Multiple providers would ultimately compete for various contract vehicles to provide all the other cloud services that don’t fall under the JEDI umbrella, he said.
“What I learned over time in industry is you always have to have multiple suppliers of everything that you do. So two is better than one. Three is better than two,” said Shanahan, who formerly served as an executive at Boeing.
In September, Shanahan created the Defense Department’s Cloud Executive Steering Committee and tasked it with accelerating cloud adoption across the department. The committee unveiled a draft request for proposal for JEDI in March that indicated the Pentagon planned to award the contract—for enterprisewide cloud infrastructure- and platform-as-a-service—to a single company. Industry groups and certain companies have argued against a single-award contract, suggesting a multiple-award strategy is more resilient and secure. Trade groups also suggested the competition may tilt toward Amazon Web Services, which has a similar commercial cloud contract with the CIA.
“If you ask me to connect the dots, I think people extrapolate [that] CIA has done business with Amazon and so it must mean that maybe the [Defense Department] will do business with Amazon. But I haven’t seen a dot that really connects [JEDI] to Amazon,” Shanahan said.
“The approach here has been really around a fair and open competition,” he said. “What I’ll make clear is in the department, we want to create long-term, strong industrial partnerships, but we want multiple partnerships.”
Shanahan called artificial intelligence one of many emerging capabilities that the Defense Department will only fully realize with a “broad, strong technical base that competes.”
“It’s not in our interest to just award something to someone because they’ve already done business with government,” he said.
Multiple reports have pegged JEDI as worth up to $10 billion over 10 years, yet Shanahan said a ceiling value for the contract has not yet been assigned.

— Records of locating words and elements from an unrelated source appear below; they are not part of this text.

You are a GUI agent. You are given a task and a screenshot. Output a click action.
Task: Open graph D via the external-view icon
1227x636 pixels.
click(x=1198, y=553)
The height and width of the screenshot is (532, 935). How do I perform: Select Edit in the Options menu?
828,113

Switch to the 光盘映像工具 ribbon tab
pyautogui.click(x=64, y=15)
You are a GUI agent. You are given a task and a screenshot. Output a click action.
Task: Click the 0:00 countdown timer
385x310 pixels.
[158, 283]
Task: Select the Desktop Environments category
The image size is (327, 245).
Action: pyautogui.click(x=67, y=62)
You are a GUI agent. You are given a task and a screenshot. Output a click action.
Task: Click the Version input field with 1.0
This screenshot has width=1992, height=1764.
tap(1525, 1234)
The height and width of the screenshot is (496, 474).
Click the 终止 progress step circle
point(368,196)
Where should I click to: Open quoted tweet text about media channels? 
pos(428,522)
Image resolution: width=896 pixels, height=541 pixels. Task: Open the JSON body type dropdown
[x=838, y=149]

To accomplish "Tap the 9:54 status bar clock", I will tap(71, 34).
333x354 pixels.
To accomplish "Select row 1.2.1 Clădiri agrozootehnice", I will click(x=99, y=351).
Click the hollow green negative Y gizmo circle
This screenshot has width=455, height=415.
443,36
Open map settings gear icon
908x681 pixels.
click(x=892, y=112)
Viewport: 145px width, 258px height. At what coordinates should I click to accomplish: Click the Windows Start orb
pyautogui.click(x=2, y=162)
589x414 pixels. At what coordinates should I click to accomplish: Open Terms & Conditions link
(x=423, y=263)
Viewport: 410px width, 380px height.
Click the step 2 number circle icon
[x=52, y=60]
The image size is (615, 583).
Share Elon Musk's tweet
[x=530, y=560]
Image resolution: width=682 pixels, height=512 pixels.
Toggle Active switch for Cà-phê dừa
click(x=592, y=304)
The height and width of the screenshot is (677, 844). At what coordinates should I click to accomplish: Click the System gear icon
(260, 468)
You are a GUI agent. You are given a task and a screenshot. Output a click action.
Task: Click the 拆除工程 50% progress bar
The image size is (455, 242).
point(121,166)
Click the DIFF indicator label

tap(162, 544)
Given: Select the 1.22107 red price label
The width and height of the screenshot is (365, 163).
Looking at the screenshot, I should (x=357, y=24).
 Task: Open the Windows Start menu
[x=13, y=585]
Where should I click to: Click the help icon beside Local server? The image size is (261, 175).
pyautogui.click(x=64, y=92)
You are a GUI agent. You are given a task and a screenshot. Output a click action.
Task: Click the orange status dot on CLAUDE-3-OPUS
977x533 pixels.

He said the initial JEDI contract would be two years, with five-year and three-year options the Defense Department could exercise if it finds the contractor’s performance satisfactory.
“So if it’s working, extend it,” Shanahan said. “If it’s not working, here are the keys, thank you. This is about, for us, preserving options creating competition and scale, but also moving quickly.”
The Defense Department is on a cloud binge as of late. In February, milCloud 2.0, an on-premise cloud purchased through a $500 million contract with CSRA, went live. Last week, the Pentagon released a draft RFP for its Defense Enterprise Office Solution cloud contract, which contracting documents state has an $8 billion ceiling over 10 years. DEOS will also be awarded to a single company or team of companies.